The wildfire–industrial interface is therefore an emerging challenge. The Uljin–Samcheok near disaster shows that even advanced countries must bolster Natech preparedness. Protecting hazardous fuel facilities from wildfire requires updated building codes, heat-triggered suppression systems, careful land-use planning and joint drills between wildfire fighters and industrial hazmat teams. Continued research—such as mapping industrial sites in high-fire-hazard zones and assessing their vulnerability—will support improved policies. As wildfires intensify in a warming world, proactive measures will be crucial to reduce Natech risks and protect communities and the environment.

3. Materials

3.1. Wildfire Dataset (2000–2025)

This study uses a national database of wildfires in the Republic of Korea covering 2000–2025, restricted to events with a burned area ≥ 100 ha. Source records were obtained from the Korea Forest Service (KFS) statistical yearbooks and the National Fire Agency (NFA) incident archives. The KFS records provide, for each event, the occurrence date, burned area, ignition location, and reported cause; since 2010, fire size classes were standardized, with “large fires” defined as those exceeding 100 ha [8]. Where available in official documentation, fire boundary information was present in NFA situation reports; these reports also specify the relevant administrative jurisdiction (Si/Gun/Gu). No results are presented in this section. For data consistency and reproducibility, a quality control (QC) protocol was applied before analysis. Province–year totals and national annual totals were calculated once per incident, merging multi-location events (e.g., the 2020 Uiseong–Andong complex fire) into a single record to prevent duplication. Outlier values clearly inconsistent with historical Korean wildfire scales (e.g., individual entries > 20,000 ha) were flagged based on domain knowledge and excluded from statistical trend interpretation while being retained in the raw for transparency. This QC process ensured that all the results presented in later sections accurately reflect validated and non-duplicative wildfire records.

3.2. Gas Station Dataset

Information on gasoline/diesel service stations was obtained from the nationwide registry maintained by the Korea Petroleum Quality & Distribution Authority (K-Petro). This registry includes, for each facility, the address and geographic coordinates, brand/operating company, type of operation (independent or franchised), and storage capacity for gasoline, diesel and kerosene. According to K-Petro’s Opinet statistics reported by the press, South Korea had 10,528 operational gas stations as of June 2025, down from 11,499 in 2019; the number of stations peaked at 13,004 in 2010 and has been steadily declining [64]. We geocoded all active stations and assigned their storage capacities to facilitate spatial analysis. Facilities were represented as points at the centroid of their parcel and grouped by administrative unit. The attributes enabled the calculation of fuel storage load within wildfire exposure zones.

3.3. LPG Filling Station Dataset

Data on LPG filling stations were collated from the Korea Gas Safety Corporation (KGS), which supervises LPG installations. Historical KGS statistics indicate that around 933 LPG filling stations operated nationwide in 2001–2002, classified into cylinder-only stations, which exclusively handle the filling and distribution of portable LPG cylinders for household and commercial use; combined cylinder–vehicle stations, which serve both cylinder refilling and automotive LPG fueling on the same premises; and vehicle-only stations, which provide refueling services exclusively for LPG-powered vehicles [66,67]. These stations were distributed across land-use categories: 451 in greenbelt areas, 213 in quasi-agricultural zones, 88 in industrial areas, 133 in residential zones, 19 in commercial districts and 29 in other locations [66,67]. Contemporary KGS registers provide each station’s location, number of storage tanks, tank capacities, installation type (aboveground/underground) and inspection status. We compiled a spatial point database of LPG stations, summarized total storage capacity and calculated station density per province. Although the absolute number of stations has evolved since early 2000s, this dataset captures the spatial pattern and capacity distribution of the LPG supply network.

----------------

> **Exercises to complete**:
1. In the wildfire and fuel-station passage, why were multi-location fires such as the 2020 Uiseong–Andong complex fire merged into a single record? Answer in one to three sentences.
2. Please extend the wildfire and fuel-station passage, picking up right after its last sentence.

> **Given data**:

----------------

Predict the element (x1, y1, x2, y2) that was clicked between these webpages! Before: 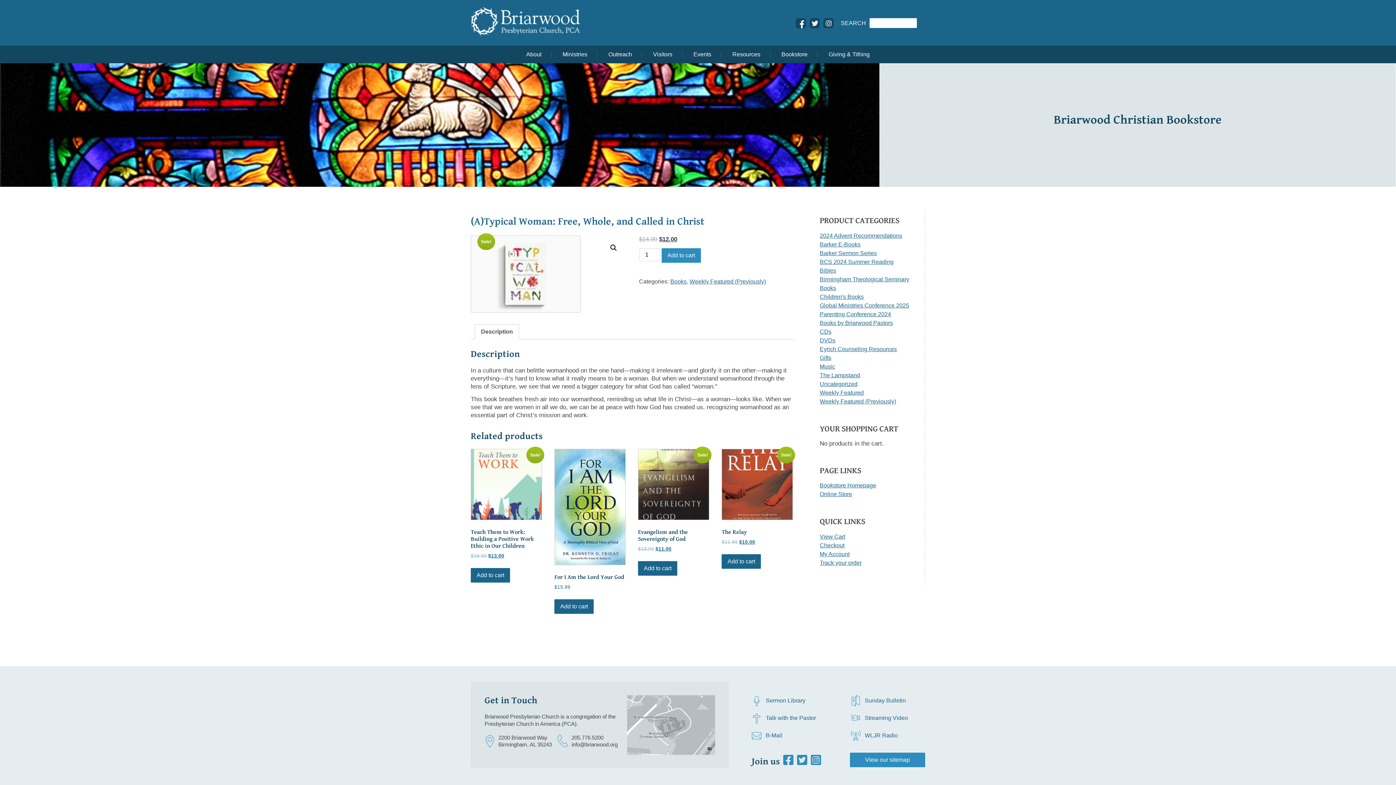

----------------

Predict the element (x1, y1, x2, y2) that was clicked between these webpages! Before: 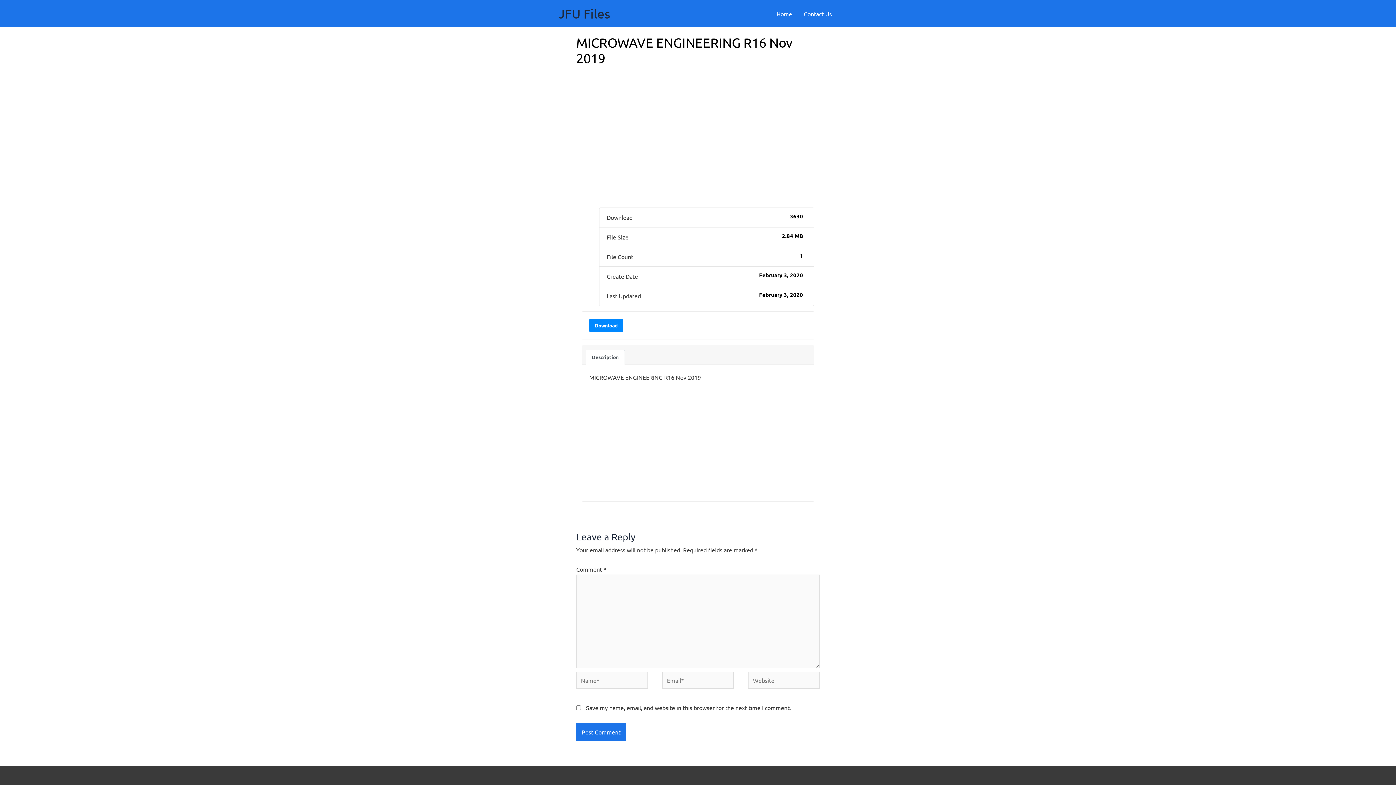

----------------

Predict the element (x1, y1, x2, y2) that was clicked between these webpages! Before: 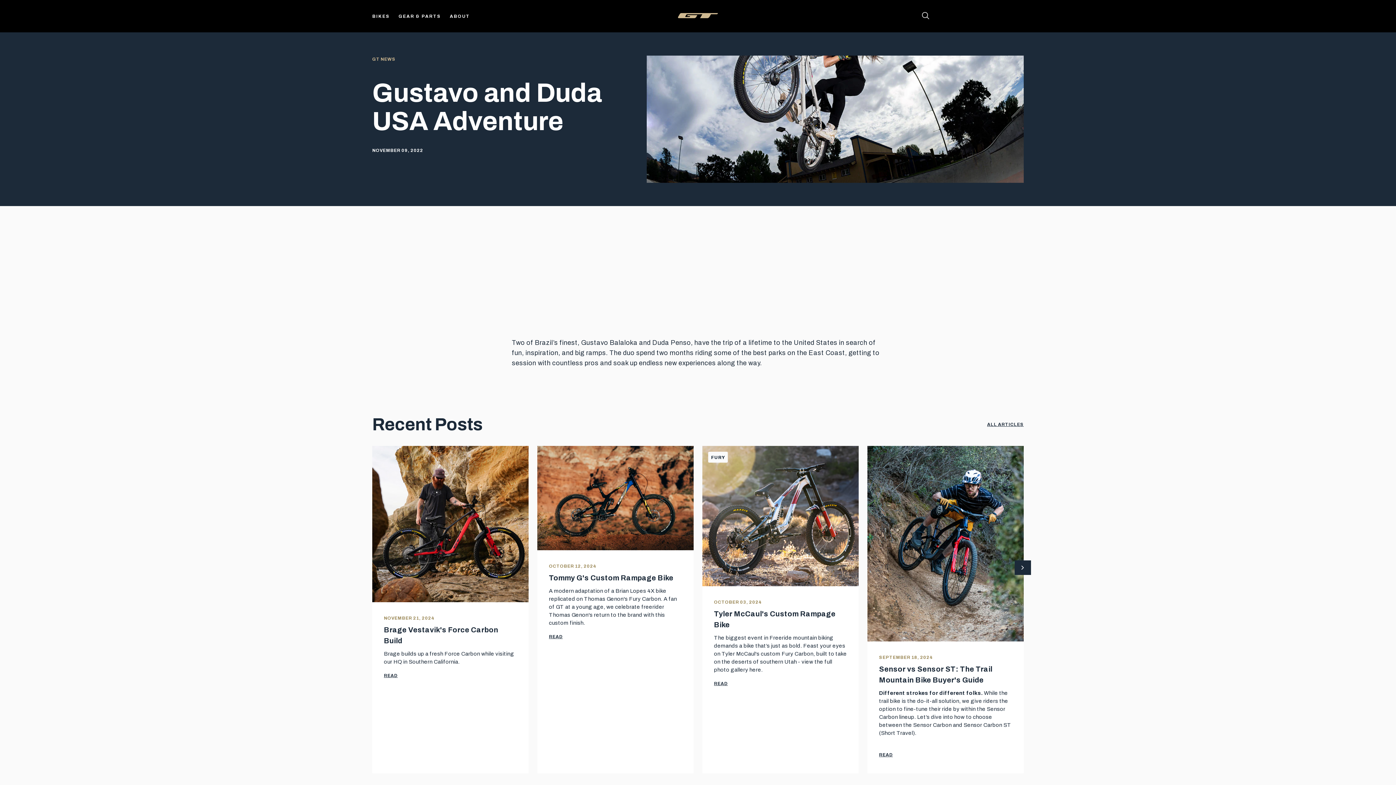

----------------

> **Exercise results**:
1. Province–year totals and national annual totals were calculated once per incident, so events spanning several locations were merged into one record to prevent duplication.

2.
3.4. Dataset Integration and Case Selection

To focus our analysis on a concrete example, we selected the 2025 Gyeongbuk wildfire—the largest recent wildfire in South Korea—as a case study. We used the integrated geodatabase to evaluate how LPG filling stations and gasoline/diesel service stations were affected by this event. The wildfire perimeter was overlaid with geocoded points for all fuel facilities, and any station within 500 m of the burn boundary was classified as exposed. For these exposed facilities, we recorded the fire’s burned area and associated meteorological conditions and extracted facility attributes such as fuel type, storage capacity and operational status. We then summarized counts and aggregate fuel volumes within the case study perimeter. This targeted integration enables an assessment of how the 2025 Gyeongbuk wildfire’s footprint intersected with critical fuel infrastructure and provides the foundation for the ALOHA-based modeling of explosion and fire risk distances.

4. Methods

4.1. Data Collection and Preparation

4.1.1. Wildfire Data (2000–2025)

We queried the KFS openAPI and retrieved complementary NFA incident reports for 2000–2025, compiled the resulting records, and retained only events meeting the ≥100 ha threshold. Records were harmonized to a common schema and cross-checked to remove duplicates arising from multi-day or multi-jurisdiction reporting. Administrative identifiers from the source materials were used to assign each event to the appropriate Si/Gun/Gu.

Where perimeter information existed in NFA situation reports, we digitized these boundaries as vector polygons and attached the corresponding official burned area and administrative attributes. For events lacking explicit polygons, we retained the best-available location information (e.g., ignition locality) as provided by the sources; no imputation was performed. Remote sensing burn scar maps were consulted solely to assist polygon delineation when referenced by NFA documentation; no independent reinterpretation of burned area was introduced.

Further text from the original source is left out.